Elena crawled from her tree cave to find it fully light outside. She had slept too long. Anything could have happened to Derek by now.
“How did you find me?”
Deirdre appeared thinner as she stepped over a log. “Not long after we spoke in Emain, I worried you’d end up in Tirnan. I prepared by coming here.” A vicious cough racked her body. She hunched over, her shoulders and chest convulsing as she gasped for air.
Elena bent to help her aunt, but Deirdre waved her away. “I’m fine, but we must hurry. Sunland has been hit hard by the virus. I was in Emain performing diplomatic work when it first surfaced. I wasn’t there when your uncle…”
Her Uncle Beorhtric had been murdered with the virus, and now Deirdre would succumb too if Elena didn’t do something. “Where do we go?”

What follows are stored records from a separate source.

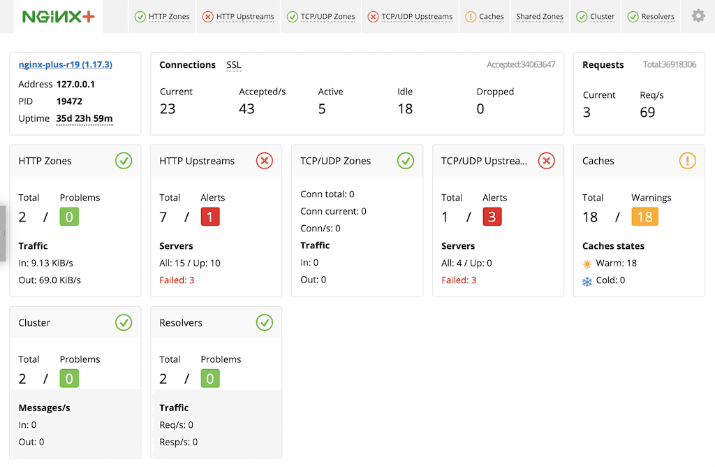The width and height of the screenshot is (715, 467).
Task: Open the Shared Zones section
Action: tap(540, 16)
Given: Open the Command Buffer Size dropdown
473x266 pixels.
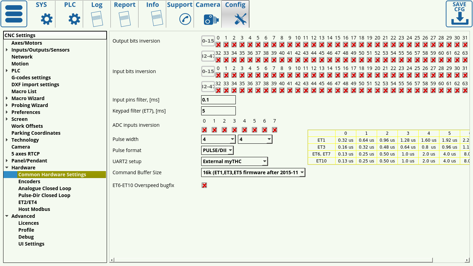Looking at the screenshot, I should click(253, 172).
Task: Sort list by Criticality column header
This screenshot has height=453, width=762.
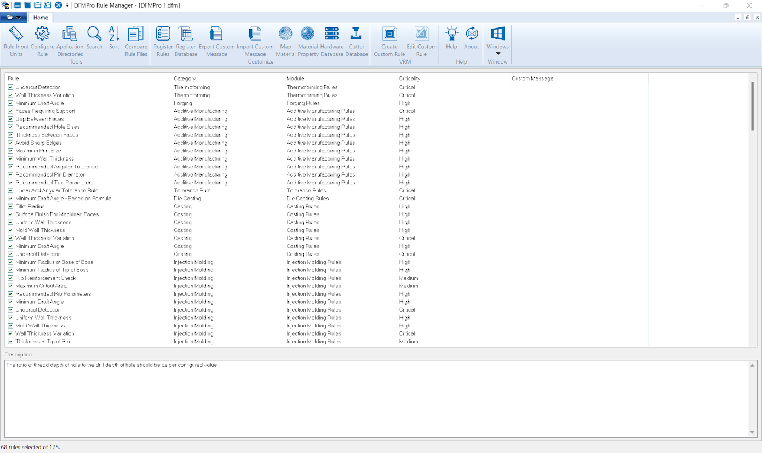Action: point(410,78)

“To your uncle’s laboratory, where you will find the tools you need.”
“How did you know—”
“The dream. I read your thoughts. I gathered your location and tried to show you the way to my village, but my powers are weak. I came to you instead. I’ve not been gone from Emain long, but time passes differently here. I’ve been infected almost a week now. We haven’t much time.” She paused, her gaze settling on Elena. “I am sorry about your friend…”
Derek. Elena wrapped her arms around her waist. Please let him be okay.
Deirdre was silent as they made their way out of the woods, but her aunt managed a slow jog once they were out in the open. Soon they came to an agricultural field.
Elena stopped, stunned for a moment. The landscape looked so much like the California Central Valley, minus the highways. “This is Sunland?”
“Yes.” Deirdre pointed to a cluster of low buildings in the distance. “And there lies your uncle’s laboratory.”